Details opdracht :: In welk jaar droegen de Nederlanders hun bezit over aan de Engelsen, volgens de tekst over de Ashanti?

---------- Gegeven tekst

In die oorlogen kwamen de Ashanti als het machtigste volk naar voren. Na de afschaffing van de slavenhandel verloren deze gebieden voor de Europeanen veel van hun belang.
De Denen deden in 1850, de Nederlanders in 1872 hun bezit over aan de Engelsen. Dezen verklaarden in 1874 de gehele kuststrook tot Gold Coast Colony. Tegen de Ashanti, die vanuit het binnenland de kuststammen bedreigden, moesten zij herhaaldelijk optreden (o.a. in 1873, toen de Ashanti in beweging kwamen na de overdracht van het fort Elmina aan de Engelsen). De Nederlanders hadden namelijk jaarlijks een schatting aan de Ashanti betaald, hetgeen de Engelsen weigerden. De Engelsen maakten een einde aan de traditionele mensenoffers. Na een nieuwe opstand in 1900 werd het Ashantirijk in 1902 tot Britse kolonie en de Northern Territories tot protectoraat verklaard. Het land werd daarna geregeerd door een gouverneur met Britse ambtenaren; het lokale bestuur en de lagere rechtspraak werden aan de inheemse hoofden overgelaten.

--------------------
---------- Aangeleverde gegevens

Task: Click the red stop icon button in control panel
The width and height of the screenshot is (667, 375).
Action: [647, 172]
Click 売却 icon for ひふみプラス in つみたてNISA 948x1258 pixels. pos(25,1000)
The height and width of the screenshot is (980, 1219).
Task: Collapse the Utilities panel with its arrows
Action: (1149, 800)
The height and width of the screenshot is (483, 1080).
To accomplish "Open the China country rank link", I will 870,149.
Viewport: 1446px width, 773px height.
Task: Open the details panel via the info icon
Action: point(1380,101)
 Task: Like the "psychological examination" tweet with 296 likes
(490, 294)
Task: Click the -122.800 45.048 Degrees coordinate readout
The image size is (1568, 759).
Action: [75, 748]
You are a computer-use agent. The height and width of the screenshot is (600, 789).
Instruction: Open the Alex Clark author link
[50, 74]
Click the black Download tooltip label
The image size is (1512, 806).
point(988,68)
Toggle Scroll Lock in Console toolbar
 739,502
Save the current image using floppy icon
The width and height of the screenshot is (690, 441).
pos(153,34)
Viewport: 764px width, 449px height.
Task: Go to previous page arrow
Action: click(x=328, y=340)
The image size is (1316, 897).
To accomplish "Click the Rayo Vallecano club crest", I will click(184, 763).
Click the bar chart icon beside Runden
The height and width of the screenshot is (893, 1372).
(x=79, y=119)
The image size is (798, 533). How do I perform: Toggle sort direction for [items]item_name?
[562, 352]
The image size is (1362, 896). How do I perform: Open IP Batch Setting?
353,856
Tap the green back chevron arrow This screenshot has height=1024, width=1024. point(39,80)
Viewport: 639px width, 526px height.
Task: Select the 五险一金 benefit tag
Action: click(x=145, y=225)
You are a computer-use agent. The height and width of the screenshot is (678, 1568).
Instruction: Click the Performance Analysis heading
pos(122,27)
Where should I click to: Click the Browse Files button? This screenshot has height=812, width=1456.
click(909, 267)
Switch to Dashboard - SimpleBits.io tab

--------------------

Het resultaat :: In 1872.